What need you, being come to sense,
But fumble in a greasy till
And add the halfpence to the pence
And prayer to shivering prayer, until
You have dried the marrow from the bone;
For men were born to pray and save:
Romantic Ireland's dead and gone,
It's with O'Leary in the grave.
(William Butler Yeats, "September 1913")
Chi scrive ha colpevolmente scoperto i
Clockworks in ritardo pazzesco grazie all'annuncio dell'unico live italiano previsto al Covo Club di Bologna e al passaparola tra amici. La sorpresa avuta fin da subito ascoltando su disco i testi diretti del quartetto di Galway è stata non indifferente: versi che snocciolano con intelligenza temi tra politica e società attuali, riferiti alla situazione vissuta in Irlanda dagli inquieti protagonisti delle tracce, ma tranquillamente estendibili a contesti universali, e che si prestano a diverse chiavi interpretative, includendo numerose citazioni letterarie e provenienti dalla cultura pop. A coronamento di tutto ciò, sonorità che rielaborano con discreta abilità il meglio dell'indie-rock e del
revival post-punk degli anni
Duemila, confezione di pezzi energici che rimangono subito in testa.
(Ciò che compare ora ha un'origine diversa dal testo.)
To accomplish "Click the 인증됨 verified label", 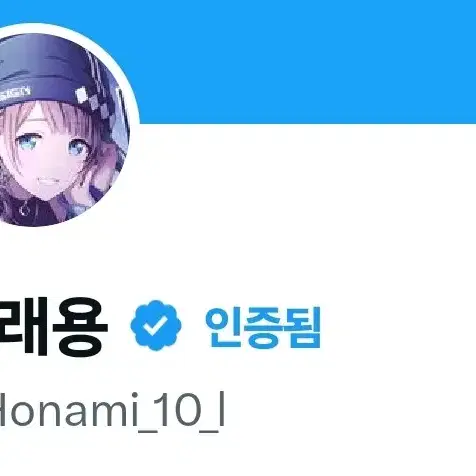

Da quel momento la curiosità di vedere dal vivo il gruppo è cresciuta insieme al numero degli ascolti, e quella tiepida serata (ormai) primaverile è divenuta gradualmente
sold-out, sempre in un clima generale piuttosto tacito, nel
mare magnum di concerti previsti a marzo. A scaldare i motori sono i
guitar-riff dei modenesi Pip Carter And The Deads, evoluzione dei Pip Carter Lighter Maker guidati da Claudio Luppi, con il loro
sound sixties che oscilla tra memorie della
British invasion e il
rock psichedelico made in Usa.
A tratti l'impressione restituita sfocia un po' troppo verso il limite "cover band", basti pensare all'
intro di "Did Man Invent God?" in parallelo quasi esatto alla "
Soul Kitchen" dei
Doors, al mix blues-rock e
psych di "French Meaning", o alla
pseudo-ballad "War" che chiama in causa
Moody Blues e
Byrds.
Resta nel complesso un'esibizione piacevole e perfetta dal punto di vista strumentale, sebbene un po' troppo slegata dagli
headliner.
La formazione guidata da James McGregor snocciola l'intero debutto "
Exit Strategy" in ordine quasi perfetto, insieme a qualche singolo fuori album: si passa per la lenta partenza al piano elettrico con "Death And Entrances", per poi entrare nel vivo con le esplosive e reboanti "Bills And Pills" e "Mayday Mayday", dove i Nostri mostrano una buona padronanza della scena.
Si riprende fiato con la dinoccolata "Hall Of Fame", mentre assume maggior spessore "Car Song", più distorta e tagliente rispetto alla versione in studio, continuando con la quieta "Danny's Working Like A Dog", le sferzate di "Feels So Real" e la batteria prepotente di "Advertise Me", che assume quasi contorni
strokesiani. L'amore per la poesia e il peso dei temi trattati dal gruppo irlandese vengono messi ulteriormente in evidenza dal breve monologo in rima sui costi di vita odierni recitato da James, prima di attaccare con i
sing-along di "Modern City Living (All We Are)".
Il
frontman imbraccia la chitarra acustica sui passi concitati di "Life In A Day", proseguendo con una più decisa "Lost In The Moment", e un mezzo richiamo agli
U2 con "Westway". Si rialzano i toni con i
riffdi "Blood On The Mind", arricchita da una piccola introduzione strumentale, durante la quale James scende in mezzo al pubblico, a cui fanno seguito le invettive della valida e amara "Endgame", che guardano con grande incertezza al futuro.
We're post-punk, post-truth, post-Europe, post-youth
Post-modern, post-faith and God, and post-post too...
La chiusura è affidata alle altrettanto emblematiche "The Future Is Not What It Was" e "Enough Is Never Enough", che cita apertamente la riflessiva poesia di William Butler Yeats "September 1913", incentrata su un passato turbolento e ancora una volta infiniti dubbi sull'avvenire.
I Clockworks si confermano una piccola piacevole sorpresa anche in ambito live, con discrete possibilità di crescita. Una maggiore definizione e personalizzazione delle sonorità, con un occhio clinico verso qualche potenziale pezzo radiofonico, così come continuare a scrivere testi ragionati e di qualità, potrebbe rivelarsi la loro arma vincente.